We curated a benchmark dataset called ReS. This dataset includes 100 paired images, featuring a repositioned subject while the other elements remain constant. These images were collected from over 20 indoor and outdoor scenes, showcasing subjects from more than 50 categories. This variety enables effective simulation of real-world open-vocabulary applications.
The Res Dataset is available at Google Drive, Baidu Netdisk.
Unzip the file, and you will get a folder including:
pi_1.jpg # The first view of the scene i
pi_2.jpg # The second view of the scene i
pi_1_mask.png # The visiable mask of subject in the first view
pi_1_amodal.png # The full mask of subject in the first view
pi_2_mask.png # The visiable mask of subject in the second view
pi_2_amodal.png # The full mask of subject in the second view
The images were taken using two different mobile devices. Some are sized 1702x1276, while others are 4032x3024. Each pair has the same resolution.
The masks corresponding to these images are annotated based on SAM, with a maximum length of 1024.
We provide an example script Res.py for loading the ReS dataset.
In the script, we define a class ReS that is initialized with:
res = ReS(root_dir, img_size, load_square)
The first parameter is the folder path, the img_size
is the minimum side length you want. If you set load_square
to true, the images will be resized as square images.
Paired images represent two tasks in this context, with each task starting from one side. If an image is occluded, we only use it as the source image.
The __getitem__
function processes a specific task and outputs a dict with
'image': the source image
'mask': the remove mask of the subject in the source location
'gt': the target image
'amodal': the complete mask of the subject in the target location
'size': resolution of the image
'masked_image': masked image
We assume the results are inputed to the SD. Please adjust the function as needed for your convenience.
We updated the models to more powerful versions than the ones used in our papers. We use the backbone diffusion model of SD3-Controlnet-Inpainting, an inpainting variant of SD3 trained by alimama-creative. The segmentation model is sam2-hiera-tiny.
To install the required libraries, simply run the following command:
conda env create -f environment.yaml
conda activate seele
To start with, in command line, run the following to start the gradio user interface:
python seele_webui.py
The prompt in the webui is implemented as text prompt.
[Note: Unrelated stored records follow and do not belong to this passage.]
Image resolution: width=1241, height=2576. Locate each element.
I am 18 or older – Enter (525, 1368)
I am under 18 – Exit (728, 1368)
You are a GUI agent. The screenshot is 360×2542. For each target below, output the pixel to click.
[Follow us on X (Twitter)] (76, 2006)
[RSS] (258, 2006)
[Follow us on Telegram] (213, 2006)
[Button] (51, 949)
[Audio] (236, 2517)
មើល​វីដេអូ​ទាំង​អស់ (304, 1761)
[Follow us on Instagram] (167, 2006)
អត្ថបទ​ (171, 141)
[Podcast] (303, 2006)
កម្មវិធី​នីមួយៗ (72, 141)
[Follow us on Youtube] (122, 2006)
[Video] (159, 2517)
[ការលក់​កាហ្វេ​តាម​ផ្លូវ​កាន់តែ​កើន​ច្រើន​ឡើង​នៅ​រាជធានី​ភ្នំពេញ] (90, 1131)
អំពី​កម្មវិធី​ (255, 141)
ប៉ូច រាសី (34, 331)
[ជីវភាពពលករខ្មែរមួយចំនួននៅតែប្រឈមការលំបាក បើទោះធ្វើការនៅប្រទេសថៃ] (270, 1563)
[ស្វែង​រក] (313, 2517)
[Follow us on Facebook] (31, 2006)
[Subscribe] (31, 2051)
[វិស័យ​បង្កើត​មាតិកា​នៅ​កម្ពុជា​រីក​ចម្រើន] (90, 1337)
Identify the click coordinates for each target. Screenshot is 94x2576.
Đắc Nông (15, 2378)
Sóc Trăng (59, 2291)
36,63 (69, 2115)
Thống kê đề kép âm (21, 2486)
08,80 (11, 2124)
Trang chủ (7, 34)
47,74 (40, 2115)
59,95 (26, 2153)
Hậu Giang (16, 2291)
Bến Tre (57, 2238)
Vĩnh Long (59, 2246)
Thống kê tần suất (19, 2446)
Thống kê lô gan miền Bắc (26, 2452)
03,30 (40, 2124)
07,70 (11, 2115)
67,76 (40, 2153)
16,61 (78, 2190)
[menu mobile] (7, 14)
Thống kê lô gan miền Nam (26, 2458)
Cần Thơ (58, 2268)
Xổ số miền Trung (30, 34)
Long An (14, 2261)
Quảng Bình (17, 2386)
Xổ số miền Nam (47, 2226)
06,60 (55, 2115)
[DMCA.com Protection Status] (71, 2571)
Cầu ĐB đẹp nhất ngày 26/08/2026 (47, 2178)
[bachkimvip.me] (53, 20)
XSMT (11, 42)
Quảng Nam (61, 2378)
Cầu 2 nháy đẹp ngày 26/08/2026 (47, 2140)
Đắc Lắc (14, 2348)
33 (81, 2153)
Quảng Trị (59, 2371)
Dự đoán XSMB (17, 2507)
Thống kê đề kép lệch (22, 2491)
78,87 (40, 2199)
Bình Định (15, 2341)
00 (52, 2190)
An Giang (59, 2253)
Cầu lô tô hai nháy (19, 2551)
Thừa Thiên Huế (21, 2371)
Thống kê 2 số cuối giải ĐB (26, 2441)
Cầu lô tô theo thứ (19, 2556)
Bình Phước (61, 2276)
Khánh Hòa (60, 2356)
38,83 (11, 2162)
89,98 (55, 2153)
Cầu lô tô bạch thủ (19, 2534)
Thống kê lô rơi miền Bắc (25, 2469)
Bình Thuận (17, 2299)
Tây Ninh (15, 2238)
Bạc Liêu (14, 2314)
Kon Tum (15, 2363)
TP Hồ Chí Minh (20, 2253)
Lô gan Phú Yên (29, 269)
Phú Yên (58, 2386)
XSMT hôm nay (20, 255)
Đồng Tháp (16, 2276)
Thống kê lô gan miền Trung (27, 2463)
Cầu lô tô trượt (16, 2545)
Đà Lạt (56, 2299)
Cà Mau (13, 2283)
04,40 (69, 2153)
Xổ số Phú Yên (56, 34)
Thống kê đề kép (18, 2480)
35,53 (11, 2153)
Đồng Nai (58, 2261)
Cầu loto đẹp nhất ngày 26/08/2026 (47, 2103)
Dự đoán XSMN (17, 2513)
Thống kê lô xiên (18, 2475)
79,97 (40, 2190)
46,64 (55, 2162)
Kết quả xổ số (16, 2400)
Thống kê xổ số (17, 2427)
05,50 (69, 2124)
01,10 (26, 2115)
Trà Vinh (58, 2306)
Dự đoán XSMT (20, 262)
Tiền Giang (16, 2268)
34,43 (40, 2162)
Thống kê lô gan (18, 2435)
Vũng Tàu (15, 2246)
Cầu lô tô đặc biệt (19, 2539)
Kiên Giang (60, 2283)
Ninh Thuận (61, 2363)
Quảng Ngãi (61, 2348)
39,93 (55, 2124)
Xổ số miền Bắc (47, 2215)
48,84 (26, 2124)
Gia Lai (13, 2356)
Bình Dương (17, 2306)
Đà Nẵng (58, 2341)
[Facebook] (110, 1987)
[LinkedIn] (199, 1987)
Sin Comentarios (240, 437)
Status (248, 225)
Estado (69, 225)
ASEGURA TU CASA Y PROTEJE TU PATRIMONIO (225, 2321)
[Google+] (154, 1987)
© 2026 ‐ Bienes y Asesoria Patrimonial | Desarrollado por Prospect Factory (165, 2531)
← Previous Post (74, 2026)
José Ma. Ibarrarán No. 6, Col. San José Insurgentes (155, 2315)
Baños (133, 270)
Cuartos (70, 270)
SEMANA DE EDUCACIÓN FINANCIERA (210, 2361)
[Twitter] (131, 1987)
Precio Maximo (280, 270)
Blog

To utilize trained prompts, please modify the corresponding part in the python file.
We provide the code for creating training pairs for each sub-task.
You can use the training scirpts of the textual inversion codebase from Diffusers.
To do this, set --num_vectors
to your desired number and --initializer_token
to an appropriate text instruction.
Note that this training script saves the prompts before they are sent to the text condition model.
If you want to save memory during inference, it's better to store the embeddings produced by the text condition model instead.
Code related to the SEELE algorithm is under Apache 2.0 license.
If you find our repo helpful, please consider cite our paper :)
@article{
wang2024repositioning,
title={Repositioning the Subject within Image},
author={Wang, Yikai and Cao, Chenjie and Fan, Ke and Dong, Qiaole and Li, Yifan and Xue, Xiangyang and Fu, Yanwei},
journal={Transactions on Machine Learning Research},
year={2024},
}
The gradio demo implementation is based on DragDiffusion.